To begin with, I learned the basics of computer programming in high school in 1961, and no, that year isn't a misprint. My high school had a small IBM mainframe that processed data on punched cards, using an early version of the FORTRAN programming language. Kids in my high school were taught how to write simple programs in FORTRAN.

Two years after I left high school, the science-fiction writer Isaac Asimov imagined what life would be like in 50 years time, when computer use would be universal:

"All the high-school students will be taught the fundamentals of computer technology, will become proficient in binary arithmetic and will be trained to perfection in the use of the computer languages that will have developed out of those like the contemporary 'Fortran' (from 'formula translation')."

Sorry, Mr. Asimov. Even after personal computers became everyday devices everywhere, our schools here in Australia resolutely avoided teaching any programming languages. Curriculum planners opted instead to train computer-ready workers: interchangeable parts in a digital economy where the things computers do are mainly decided by large corporations.

An Australian high school graduate today has experience with Microsoft Word, Microsoft Excel, and Microsoft PowerPoint, and not much else. They are ready for your Windows-centered workplace, Mr. Employer!

Recent rumblings

There's been a push in recent years to teach coding in schools. Some of that push has come from overseas, as in the Hour of Code events that have engaged tens of millions of schoolchildren worldwide. Here in Australia, the new national curriculum has a "Digital Technologies" component, with programming ideas to be introduced in primary school. Even the major Australian political parties have become enthusiastic about coding in education.

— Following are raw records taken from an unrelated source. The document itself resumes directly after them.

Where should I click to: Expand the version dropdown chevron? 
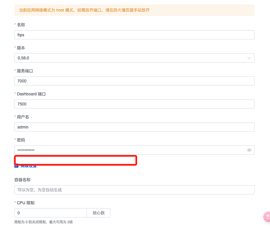(x=249, y=58)
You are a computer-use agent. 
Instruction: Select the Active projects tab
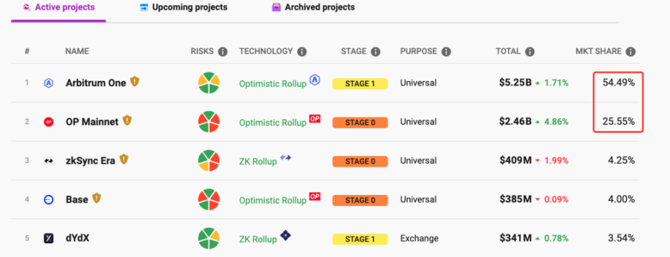pos(59,8)
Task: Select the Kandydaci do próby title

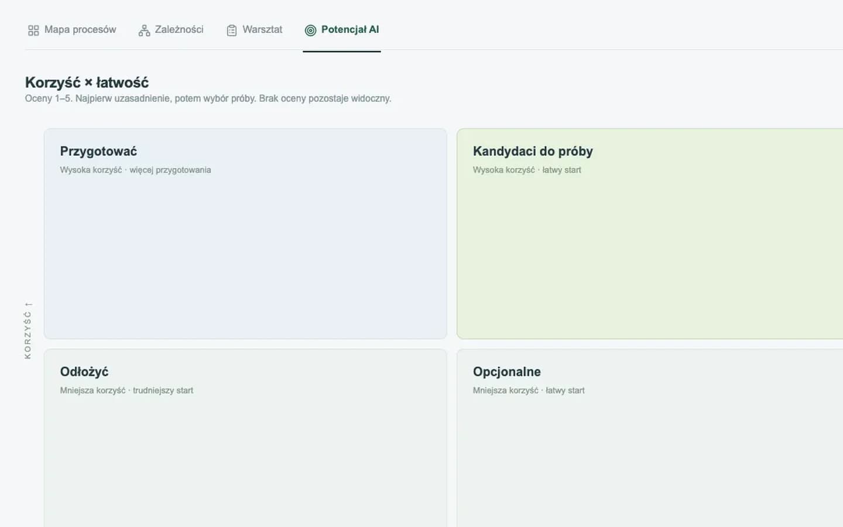Action: tap(533, 151)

The drivers behind this sudden enthusiasm for coding seem to be largely economic. It's to prepare Australian children for the "jobs of the future." The president of the Business Council of Australia, Catherine Livingstone, told the National Press Club in April 2015:

"As it stands in Australia, the gap between the digital literacy of our young people and that of our competitor nations is increasing. If we want increased productivity and participation, we need urgently to embark on a ten year plan to close that gap."

In other words, Australia admits it hasn't prepared well for today's digital jobs. Or those of the past 20 years, ever since the Internet took off. To get ready for some vaguely imagined future, we're now urged to train today's teachers, who are clueless about programming, to train their students to be coding teachers, who will train their students to code. Asimov might not be wrong, after all. Getting programming languages into high school apparently just needs 75 or 80 years, not 50.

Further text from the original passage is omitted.